About 100,000 tonnes of output will be withdrawn from the Ludwigshafen site from the middle of 2004

 BASF will stop manufacturing polystyrene compounds and niche products based on the polymer from the middle of next year. This will withdraw 100,000 tonnes of compound output from Ludwigshafen.

Compounded BASF polystyrene will still be available through licensed suppliers, but the company is backing its new Colorflexx partnership to enable customers to colour their own resin. BASF will sell its polystyrene business that contains special additives.

The group’s Styrolux SBS plant at Ludwigshafen is to be mothballed under the plans announced on Friday. European markets for the transparent styrene butadiene copolymer will in future be served from BASF’s Antwerp plant.

The North American Styrolux market, for which the Ludwigshafen site has been supplying pre-marketing material, will be supplied from a new plant being built at Altamira, Mexico. This is due to come on-stream in the fourth quarter of this year.
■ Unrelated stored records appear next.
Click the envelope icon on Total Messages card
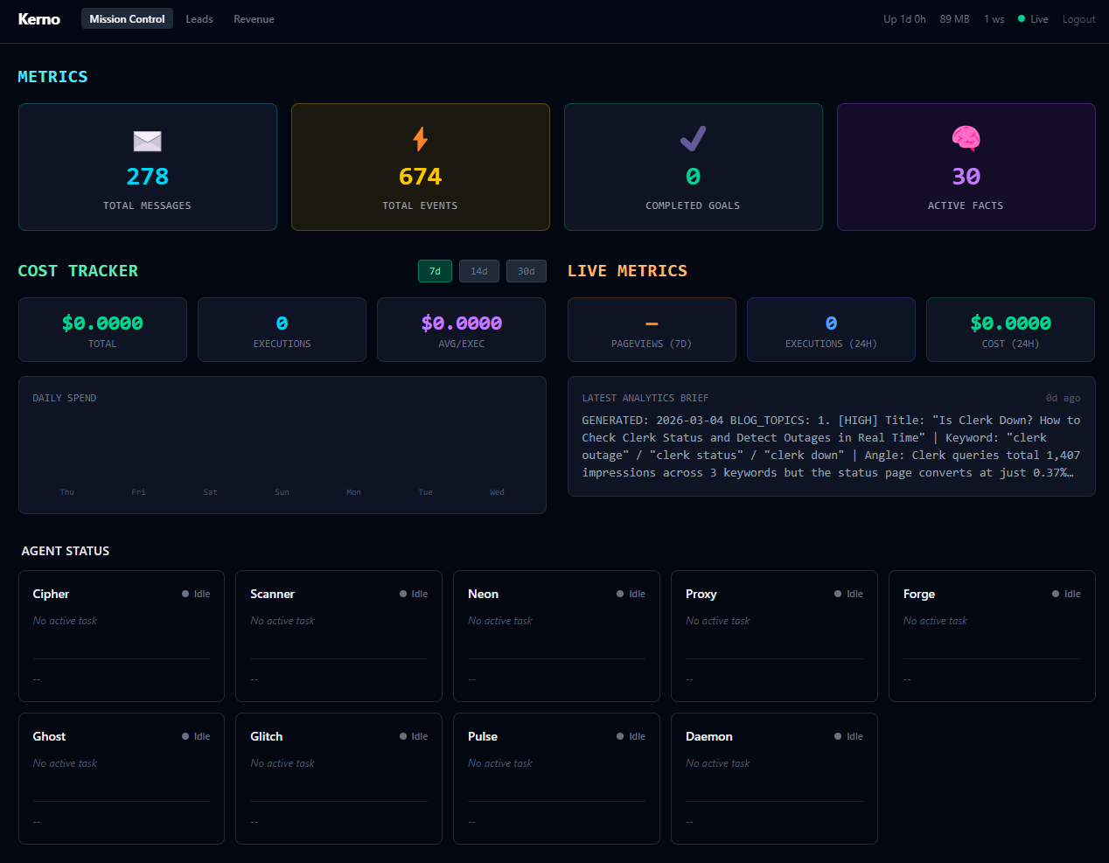 click(146, 141)
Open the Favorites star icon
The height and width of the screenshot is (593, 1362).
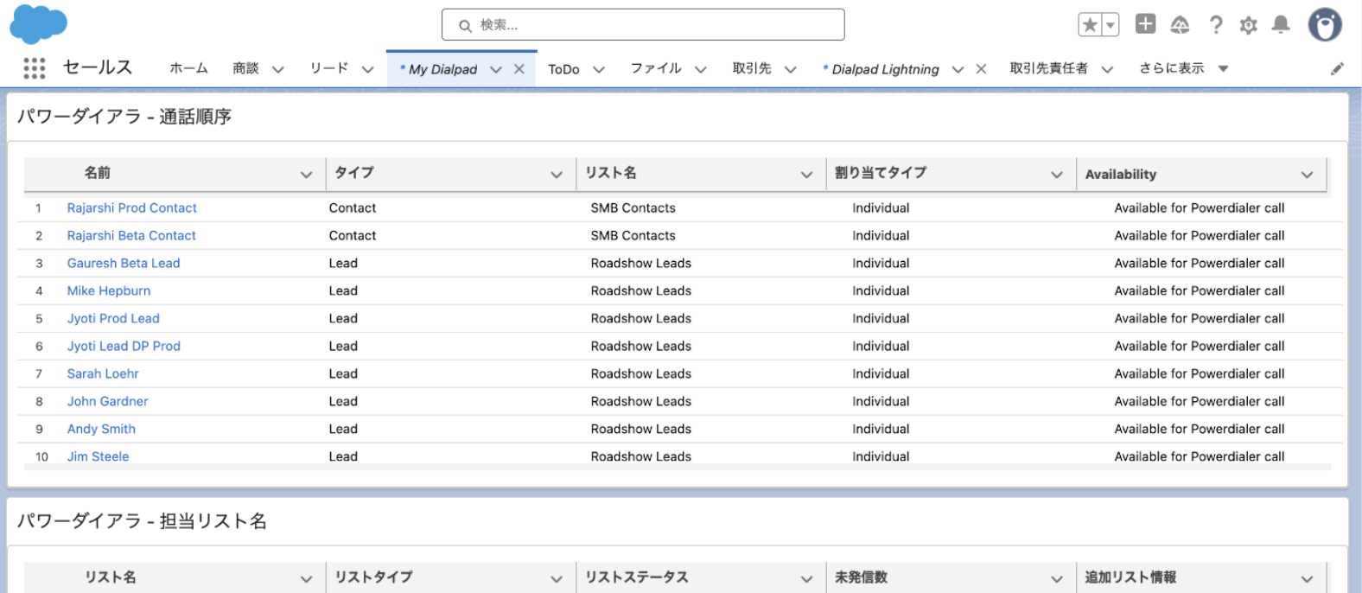coord(1090,25)
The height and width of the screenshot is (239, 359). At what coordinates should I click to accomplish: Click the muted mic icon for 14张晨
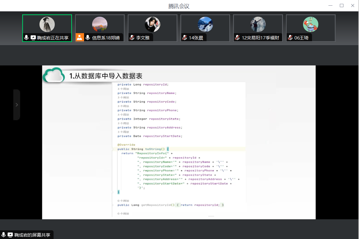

The restructuring programme, to be concluded by the middle of 2004, will affect 187 jobs, but BASF says there will be no compulsory redundancies. Wilfried Haensel, head of BASF’s European styrenics business, said: “With this capacity reduction we are reacting on the over-supply and the unsatisfactory margins in the European polystyrene business.”

The group has been stressing its future reliance on a small number of world-scale global plants to provide more efficient manufacture in the styrenics field. Next year it will complete a new ABS plant at Antwerp which will fit with this strategy. BASF’s current polystyrene capacity in Europe is between 550,00tpa and 600,000tpa.